■ Task inputs
⟨

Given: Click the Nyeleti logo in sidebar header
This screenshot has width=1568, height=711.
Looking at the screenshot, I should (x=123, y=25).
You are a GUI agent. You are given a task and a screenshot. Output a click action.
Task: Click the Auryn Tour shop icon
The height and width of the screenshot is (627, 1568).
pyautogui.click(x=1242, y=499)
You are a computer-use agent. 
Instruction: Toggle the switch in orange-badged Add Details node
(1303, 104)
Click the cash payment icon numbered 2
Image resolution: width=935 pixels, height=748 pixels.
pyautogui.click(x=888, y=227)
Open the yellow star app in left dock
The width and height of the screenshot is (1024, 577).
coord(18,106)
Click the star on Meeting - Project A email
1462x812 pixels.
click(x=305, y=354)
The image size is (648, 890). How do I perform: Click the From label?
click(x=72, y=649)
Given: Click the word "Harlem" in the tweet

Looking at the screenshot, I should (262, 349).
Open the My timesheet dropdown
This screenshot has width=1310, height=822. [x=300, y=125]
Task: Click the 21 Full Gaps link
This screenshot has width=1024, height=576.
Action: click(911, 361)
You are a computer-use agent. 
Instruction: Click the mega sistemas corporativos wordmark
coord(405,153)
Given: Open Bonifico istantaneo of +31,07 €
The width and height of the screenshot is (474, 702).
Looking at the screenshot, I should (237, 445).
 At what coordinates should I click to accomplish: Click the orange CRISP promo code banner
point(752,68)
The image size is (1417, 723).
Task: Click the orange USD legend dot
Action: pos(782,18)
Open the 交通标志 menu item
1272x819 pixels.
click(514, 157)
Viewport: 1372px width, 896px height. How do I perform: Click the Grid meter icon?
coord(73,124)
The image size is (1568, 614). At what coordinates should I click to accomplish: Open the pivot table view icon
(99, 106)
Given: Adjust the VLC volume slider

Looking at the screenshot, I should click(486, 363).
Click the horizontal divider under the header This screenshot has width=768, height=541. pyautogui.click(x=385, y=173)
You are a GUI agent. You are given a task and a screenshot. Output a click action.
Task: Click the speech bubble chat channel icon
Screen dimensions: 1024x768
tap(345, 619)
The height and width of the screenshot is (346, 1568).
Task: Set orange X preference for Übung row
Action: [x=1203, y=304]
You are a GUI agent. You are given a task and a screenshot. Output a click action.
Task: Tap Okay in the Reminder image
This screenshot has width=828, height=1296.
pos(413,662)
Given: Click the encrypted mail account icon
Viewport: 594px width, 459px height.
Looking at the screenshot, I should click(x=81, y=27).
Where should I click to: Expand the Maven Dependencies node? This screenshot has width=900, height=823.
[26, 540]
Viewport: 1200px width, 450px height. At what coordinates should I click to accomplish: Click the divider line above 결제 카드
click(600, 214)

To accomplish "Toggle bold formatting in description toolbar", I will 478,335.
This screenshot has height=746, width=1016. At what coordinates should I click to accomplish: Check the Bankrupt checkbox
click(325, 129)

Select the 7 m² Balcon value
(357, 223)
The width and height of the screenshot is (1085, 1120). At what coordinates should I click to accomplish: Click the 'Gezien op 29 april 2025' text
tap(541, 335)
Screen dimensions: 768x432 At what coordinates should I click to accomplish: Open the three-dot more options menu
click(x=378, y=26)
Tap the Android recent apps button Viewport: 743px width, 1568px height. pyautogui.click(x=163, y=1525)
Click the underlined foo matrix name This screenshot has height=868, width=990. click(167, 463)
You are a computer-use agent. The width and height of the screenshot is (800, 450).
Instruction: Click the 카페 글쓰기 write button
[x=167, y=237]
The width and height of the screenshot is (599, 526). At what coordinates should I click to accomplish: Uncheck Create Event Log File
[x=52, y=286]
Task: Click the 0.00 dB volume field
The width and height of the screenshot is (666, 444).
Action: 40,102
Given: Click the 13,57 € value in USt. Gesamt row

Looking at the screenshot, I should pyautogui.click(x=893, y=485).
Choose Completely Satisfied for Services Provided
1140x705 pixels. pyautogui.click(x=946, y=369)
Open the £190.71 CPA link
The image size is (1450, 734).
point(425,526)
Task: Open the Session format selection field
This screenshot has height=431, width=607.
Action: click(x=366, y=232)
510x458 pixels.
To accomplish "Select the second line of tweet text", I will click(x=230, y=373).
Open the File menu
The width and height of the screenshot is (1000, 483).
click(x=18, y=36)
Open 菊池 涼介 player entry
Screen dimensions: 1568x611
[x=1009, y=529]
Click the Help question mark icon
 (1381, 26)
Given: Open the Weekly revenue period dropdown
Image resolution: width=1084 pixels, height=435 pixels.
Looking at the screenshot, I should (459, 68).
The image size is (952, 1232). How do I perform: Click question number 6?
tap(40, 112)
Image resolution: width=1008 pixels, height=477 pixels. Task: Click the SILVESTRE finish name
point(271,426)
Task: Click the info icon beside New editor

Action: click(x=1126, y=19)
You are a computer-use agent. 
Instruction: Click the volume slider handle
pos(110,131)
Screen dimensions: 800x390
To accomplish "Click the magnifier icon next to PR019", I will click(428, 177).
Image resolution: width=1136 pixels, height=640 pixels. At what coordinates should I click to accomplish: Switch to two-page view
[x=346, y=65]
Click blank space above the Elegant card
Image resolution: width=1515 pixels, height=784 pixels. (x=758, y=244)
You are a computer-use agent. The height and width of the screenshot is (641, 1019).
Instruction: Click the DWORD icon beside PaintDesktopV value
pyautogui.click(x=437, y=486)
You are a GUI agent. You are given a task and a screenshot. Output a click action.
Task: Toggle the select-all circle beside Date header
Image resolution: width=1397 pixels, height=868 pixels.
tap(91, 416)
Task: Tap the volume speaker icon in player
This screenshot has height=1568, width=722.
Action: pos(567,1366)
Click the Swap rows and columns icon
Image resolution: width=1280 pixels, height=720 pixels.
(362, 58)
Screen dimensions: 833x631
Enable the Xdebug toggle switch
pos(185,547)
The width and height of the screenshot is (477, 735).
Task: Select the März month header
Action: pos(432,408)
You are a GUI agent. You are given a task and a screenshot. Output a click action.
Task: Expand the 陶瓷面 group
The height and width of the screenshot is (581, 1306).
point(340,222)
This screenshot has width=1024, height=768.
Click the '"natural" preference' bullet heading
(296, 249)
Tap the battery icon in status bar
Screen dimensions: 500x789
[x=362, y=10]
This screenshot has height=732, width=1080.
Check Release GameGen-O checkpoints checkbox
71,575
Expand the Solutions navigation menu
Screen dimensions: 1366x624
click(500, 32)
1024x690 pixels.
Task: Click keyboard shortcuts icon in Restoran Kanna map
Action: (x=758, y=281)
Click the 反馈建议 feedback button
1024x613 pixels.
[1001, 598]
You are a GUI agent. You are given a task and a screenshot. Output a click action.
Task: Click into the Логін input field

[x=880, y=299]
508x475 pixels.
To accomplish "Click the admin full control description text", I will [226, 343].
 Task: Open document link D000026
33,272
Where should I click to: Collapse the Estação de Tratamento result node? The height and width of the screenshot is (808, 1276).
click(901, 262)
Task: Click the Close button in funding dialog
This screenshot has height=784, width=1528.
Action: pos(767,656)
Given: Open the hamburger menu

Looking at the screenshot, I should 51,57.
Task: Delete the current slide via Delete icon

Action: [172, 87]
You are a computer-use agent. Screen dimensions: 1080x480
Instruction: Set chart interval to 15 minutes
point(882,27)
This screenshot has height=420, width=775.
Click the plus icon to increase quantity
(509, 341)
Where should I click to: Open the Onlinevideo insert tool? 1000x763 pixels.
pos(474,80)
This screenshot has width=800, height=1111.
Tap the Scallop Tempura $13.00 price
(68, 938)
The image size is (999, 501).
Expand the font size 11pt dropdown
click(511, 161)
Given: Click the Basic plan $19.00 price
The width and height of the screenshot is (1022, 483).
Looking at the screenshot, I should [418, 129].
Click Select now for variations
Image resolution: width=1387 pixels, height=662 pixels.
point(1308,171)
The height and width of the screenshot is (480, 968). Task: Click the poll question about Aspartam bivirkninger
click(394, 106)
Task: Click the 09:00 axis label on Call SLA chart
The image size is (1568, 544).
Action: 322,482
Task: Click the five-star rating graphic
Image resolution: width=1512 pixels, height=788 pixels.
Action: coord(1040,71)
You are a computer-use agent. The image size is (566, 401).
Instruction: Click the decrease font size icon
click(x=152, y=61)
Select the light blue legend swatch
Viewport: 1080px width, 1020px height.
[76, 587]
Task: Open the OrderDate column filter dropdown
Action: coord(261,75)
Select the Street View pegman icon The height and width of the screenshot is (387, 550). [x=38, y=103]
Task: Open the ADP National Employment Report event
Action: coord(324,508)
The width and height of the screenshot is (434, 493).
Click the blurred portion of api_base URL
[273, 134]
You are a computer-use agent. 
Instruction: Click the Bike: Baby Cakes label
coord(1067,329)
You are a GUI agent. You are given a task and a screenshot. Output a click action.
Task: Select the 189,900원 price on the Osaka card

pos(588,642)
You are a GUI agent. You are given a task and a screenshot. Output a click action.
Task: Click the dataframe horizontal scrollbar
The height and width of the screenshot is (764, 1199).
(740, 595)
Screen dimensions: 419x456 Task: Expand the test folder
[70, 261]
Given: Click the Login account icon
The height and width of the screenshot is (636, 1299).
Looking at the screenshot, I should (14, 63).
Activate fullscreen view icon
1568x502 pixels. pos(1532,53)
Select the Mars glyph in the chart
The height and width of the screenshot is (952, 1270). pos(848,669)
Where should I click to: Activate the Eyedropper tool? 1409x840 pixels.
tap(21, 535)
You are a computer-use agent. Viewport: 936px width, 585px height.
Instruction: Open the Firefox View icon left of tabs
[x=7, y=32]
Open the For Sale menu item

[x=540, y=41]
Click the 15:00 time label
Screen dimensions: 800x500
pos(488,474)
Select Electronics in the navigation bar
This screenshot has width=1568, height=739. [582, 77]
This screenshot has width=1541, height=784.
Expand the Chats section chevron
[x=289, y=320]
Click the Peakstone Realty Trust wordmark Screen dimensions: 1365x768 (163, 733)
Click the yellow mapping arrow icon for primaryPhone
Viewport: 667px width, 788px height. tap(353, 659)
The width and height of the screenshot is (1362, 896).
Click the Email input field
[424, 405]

⟩

■ Required work
Write out every line of the preceding listing that contains "description".

■ Result
To accomplish "Toggle bold formatting in description toolbar", I will 478,335.
To accomplish "Click the admin full control description text", I will [226, 343].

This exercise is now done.